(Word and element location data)
━━━━━━━━━━━━━━━━━━━━
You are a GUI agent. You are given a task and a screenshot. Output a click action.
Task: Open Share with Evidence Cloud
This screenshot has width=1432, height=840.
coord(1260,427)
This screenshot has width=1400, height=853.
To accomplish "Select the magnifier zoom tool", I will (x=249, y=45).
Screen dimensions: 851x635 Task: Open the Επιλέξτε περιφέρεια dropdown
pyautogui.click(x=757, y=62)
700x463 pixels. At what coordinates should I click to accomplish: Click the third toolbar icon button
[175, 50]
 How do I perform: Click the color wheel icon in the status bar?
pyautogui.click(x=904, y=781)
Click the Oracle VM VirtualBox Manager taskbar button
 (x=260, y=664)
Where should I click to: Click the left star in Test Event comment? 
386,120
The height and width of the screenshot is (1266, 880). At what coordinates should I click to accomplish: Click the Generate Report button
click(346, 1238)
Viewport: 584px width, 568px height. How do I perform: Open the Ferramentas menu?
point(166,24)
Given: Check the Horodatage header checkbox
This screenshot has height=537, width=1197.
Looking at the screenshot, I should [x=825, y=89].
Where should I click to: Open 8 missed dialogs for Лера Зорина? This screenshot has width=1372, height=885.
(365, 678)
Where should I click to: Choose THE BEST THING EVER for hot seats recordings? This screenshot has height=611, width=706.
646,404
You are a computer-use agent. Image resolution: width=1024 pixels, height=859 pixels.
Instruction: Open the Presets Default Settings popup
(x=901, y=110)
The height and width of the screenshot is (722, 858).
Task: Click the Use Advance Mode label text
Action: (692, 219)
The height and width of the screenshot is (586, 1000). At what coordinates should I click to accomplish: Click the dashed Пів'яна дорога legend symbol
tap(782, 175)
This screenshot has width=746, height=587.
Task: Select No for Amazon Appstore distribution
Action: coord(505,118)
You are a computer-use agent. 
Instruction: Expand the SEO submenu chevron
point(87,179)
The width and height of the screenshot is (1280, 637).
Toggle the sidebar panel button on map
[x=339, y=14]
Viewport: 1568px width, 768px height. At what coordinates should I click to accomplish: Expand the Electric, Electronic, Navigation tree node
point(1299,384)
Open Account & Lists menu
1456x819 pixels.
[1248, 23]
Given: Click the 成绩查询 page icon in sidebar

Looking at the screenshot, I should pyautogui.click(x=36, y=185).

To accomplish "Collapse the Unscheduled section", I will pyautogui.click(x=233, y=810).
━━━━━━━━━━━━━━━━━━━━
Pick out every line above that includes the word "sidebar", and copy each one.

Toggle the sidebar panel button on map
Given: Click the 成绩查询 page icon in sidebar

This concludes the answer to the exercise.